The statutory law in the 1976 Copyright Act, which is still controlling law today [as of Fall 2018], delineates the steps for creating authorship, the first step to expression, public voice, potential benefits, and rights to protect, use display, and disseminate work, as well as preventing others from doing so, among other benefits.
Another area of intellectual property law resulting from the passage and enactment of the 1976 Copyright Act, is work for hire in its current form, relying on 12 elements of agency partnership law to determine employment status for work for hire. The 1976 Act replaced the 1909 Copyright Act which had used "control of the hiring party" to determine who could claim copyright, created a legal fiction of corporate authorship through work for hire.
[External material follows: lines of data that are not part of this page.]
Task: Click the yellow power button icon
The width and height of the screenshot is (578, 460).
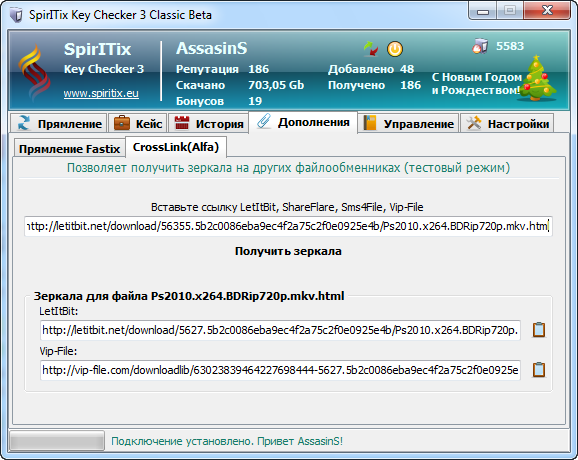Action: coord(395,49)
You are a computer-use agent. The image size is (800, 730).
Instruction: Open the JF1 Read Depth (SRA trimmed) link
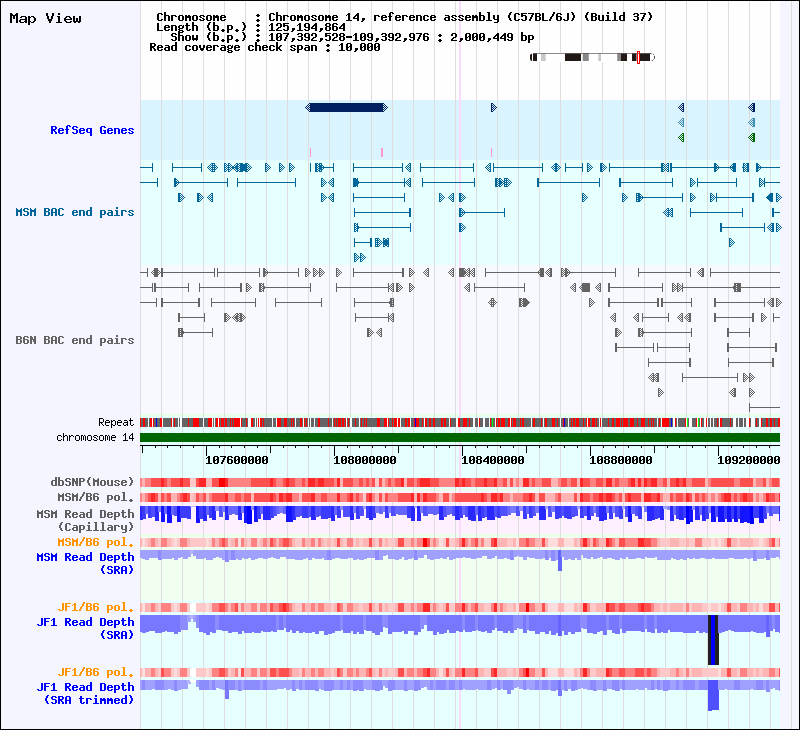coord(85,693)
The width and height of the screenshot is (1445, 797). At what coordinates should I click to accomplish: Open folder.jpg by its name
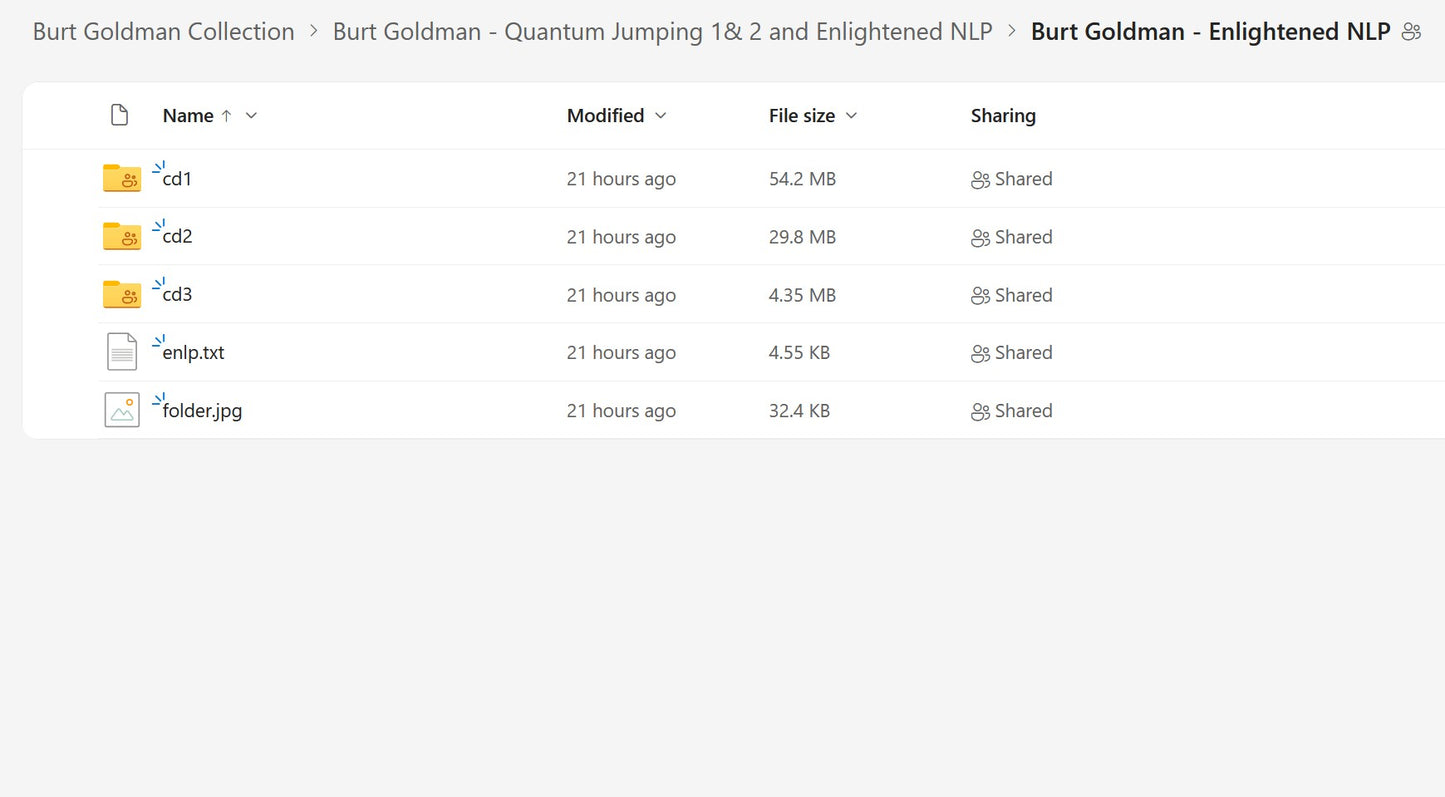[x=202, y=411]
To determine whether the law creates a work for hire in a product created by a hired party, based on the 1976 Act, agency and partnership law's 12 elements that determine employee status have to be applied and analyzed, then it has to be determined whether the hired party was working within the scope of duties. Both of these elements have to be satisfied to decide employee status and all 12 elements have to be considered to make a determination of employee status. Using one or two elements alone cannot indicate employee status.
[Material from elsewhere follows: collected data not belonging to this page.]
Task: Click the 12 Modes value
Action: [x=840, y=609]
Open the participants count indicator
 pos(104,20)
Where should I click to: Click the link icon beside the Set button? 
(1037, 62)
To establish whether an employee is working within the scope of duties, it is possible to use one or the other of the following tests:
Three-point test
Two-point test
Students may do multiple kinds of work on campus, sometimes as employees, and sometimes as students. Those in positions of authority on campus should be aware of and careful about how to treat the work that students create, and these 12 elements and scope tests can help determine whether students are working as employees or as students.
If students create work for the university specifically to make money and not to achieve a grade, depending on the situation in the categories above, they are more likely to be treated legally as employees. Students who engage in true employment on campus are also likely to have signed a contract noting that they agree to act as an employee. But difficulty arises when they participate in a class or a club in which they provide content that may have value they did not expect or may assume that they will keep after the period of engagement and find that someone or some entity makes a claim on that work.
The information and ideas contained in this webtext are not intended to be understood as legal advice, but rather as an exploration of the potential tensions that may exist between how authorship functions as a legal concept and how authorship is practiced and theorized in educational contexts.